Rosalind, now disguised as Ganymede ("Jove's own page"), and Celia, now disguised as Aliena (Latin for "stranger"), arrive in the Arcadian Forest of Arden, where the exiled Duke now lives with some supporters, including "the melancholy Jaques", a malcontent figure, who is introduced weeping over the slaughter of a deer. "Ganymede" and "Aliena" do not immediately encounter the Duke and his companions. Instead, they meet Corin, an impoverished tenant, and offer to buy his master's crude cottage.

Orlando and his servant Adam, meanwhile, find the Duke and his men and are soon living with them and posting simplistic love poems for Rosalind on the trees. It has been said that the role of Adam was played by Shakespeare, though this story is also said to be without foundation. Rosalind, also in love with Orlando, meets him as Ganymede and pretends to counsel him to cure him of being in love. Ganymede says that "he" will take Rosalind's place and that "he" and Orlando can act out their relationship.

The shepherdess, Phebe, with whom Silvius is in love, has fallen in love with Ganymede (Rosalind in disguise), though "Ganymede" continually shows that "he" is not interested in Phebe. Touchstone, meanwhile, has fallen in love with the dull-witted shepherdess Audrey, and tries to woo her, but eventually is forced to be married first. William, another shepherd, attempts to marry Audrey as well, but is stopped by Touchstone, who threatens to kill him "a hundred and fifty ways".

Finally, Silvius, Phebe, Ganymede, and Orlando are brought together in an argument with each other over who will get whom. Ganymede says he will solve the problem, having Orlando promise to marry Rosalind, and Phebe promise to marry Silvius if she cannot marry Ganymede.

☆ ☆ ☆

Instruction 1 » From the Forest of Arden summary, extract the passage that begins at the words "The shepherdess, Phebe, with" and stops after "cannot marry Ganymede.".
Instruction 2 » Write what comes next in the Forest of Arden summary, picking up after its final sentence.

Given information »
☆ ☆ ☆

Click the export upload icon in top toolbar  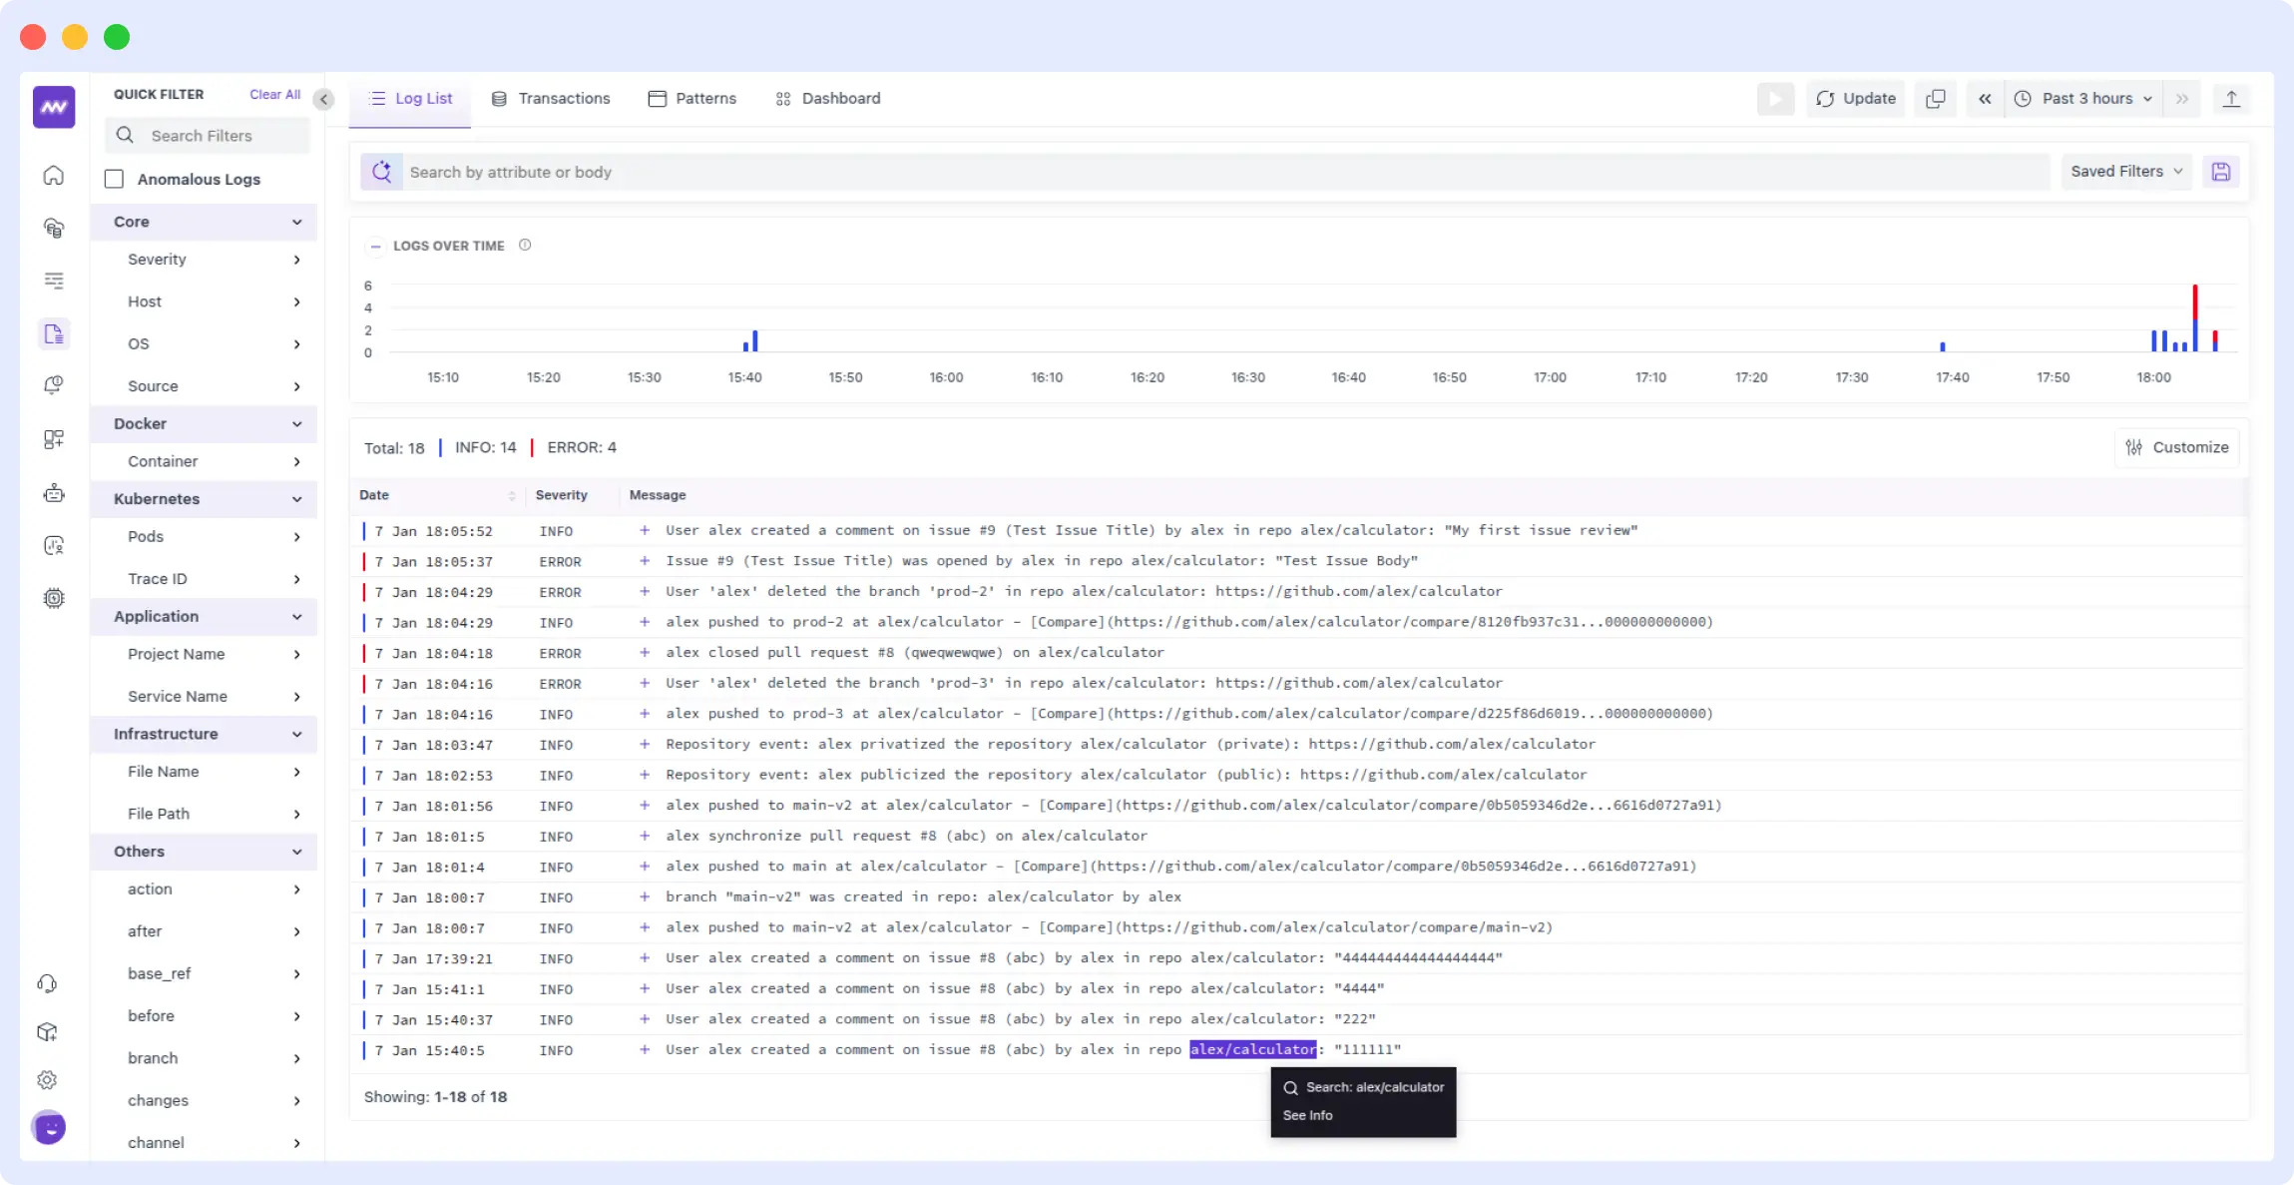click(x=2232, y=99)
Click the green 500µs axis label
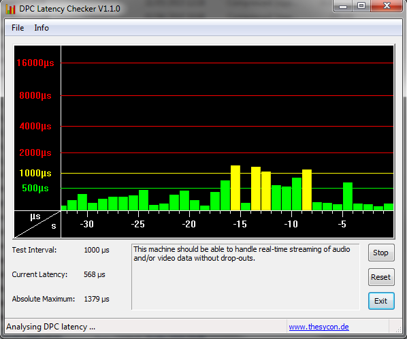Screen dimensions: 407x339 tap(35, 188)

☆ ☆ ☆

Written response 1 »
The shepherdess, Phebe, with whom Silvius is in love, has fallen in love with Ganymede (Rosalind in disguise), though "Ganymede" continually shows that "he" is not interested in Phebe. Touchstone, meanwhile, has fallen in love with the dull-witted shepherdess Audrey, and tries to woo her, but eventually is forced to be married first. William, another shepherd, attempts to marry Audrey as well, but is stopped by Touchstone, who threatens to kill him "a hundred and fifty ways".

Finally, Silvius, Phebe, Ganymede, and Orlando are brought together in an argument with each other over who will get whom. Ganymede says he will solve the problem, having Orlando promise to marry Rosalind, and Phebe promise to marry Silvius if she cannot marry Ganymede.

Written response 2 »
Orlando sees Oliver in the forest and rescues him from a lioness, causing Oliver to repent for mistreating Orlando. Oliver meets Aliena (Celia's false identity) and falls in love with her, and they agree to marry. Orlando and Rosalind, Oliver and Celia, Silvius and Phebe, and Touchstone and Audrey are all married in the final scene, after which they discover that Frederick has also repented his faults, deciding to restore his legitimate brother to the dukedom and adopt a religious life. Jaques, ever melancholic, declines their invitation to return to the court, preferring to stay in the forest and to adopt a religious life as well. Finally Rosalind speaks an epilogue, commending the play to both men and women in the audience.

Date and text 
The direct and immediate source of As You Like It is Thomas Lodge's Rosalynde, Euphues Golden Legacie, written 1586–87 and first published in 1590. Lodge's story is based upon "The Tale of Gamelyn".

As You Like It was first printed in the collected edition of Shakespeare's plays, known as the First Folio, during 1623. No copy of it in Quarto exists, for the play is mentioned by the printers of the First Folio among those which "are not formerly entered to other men". By means of evidences, external and internal, the date of composition of the play has been approximately fixed at a period between the end of 1598 and the middle of 1599.

External evidence

As You Like It was entered into the Register of the Stationers' Company on 4 August 1600 as a work which was "to be stayed", i.e., not published till the Stationers' Company were satisfied that the publisher in whose name the work was entered was the undisputed owner of the copyright. Thomas Morley's First Book of Ayres, published in London in 1600 contains a musical setting for the song "It was a lover and his lass" from As You Like It. This evidence implies that the play was in existence in some shape or other before 1600.

It seems likely this play was written after 1598, since Francis Meres did not mention it in his Palladis Tamia. Although twelve plays are listed in Palladis Tamia, it was an incomplete inventory of Shakespeare's plays to that date (1598). The new Globe Theatre opened some time in the summer of 1599, and tradition has it that the new playhouse's motto was Totus mundus agit histrionem—"all the Globe's a stage"—an echo of Jaques' famous line "All the world's a stage" (II.7). This evidence posits September 1598 to September 1599 as the time frame within which the play was likely written.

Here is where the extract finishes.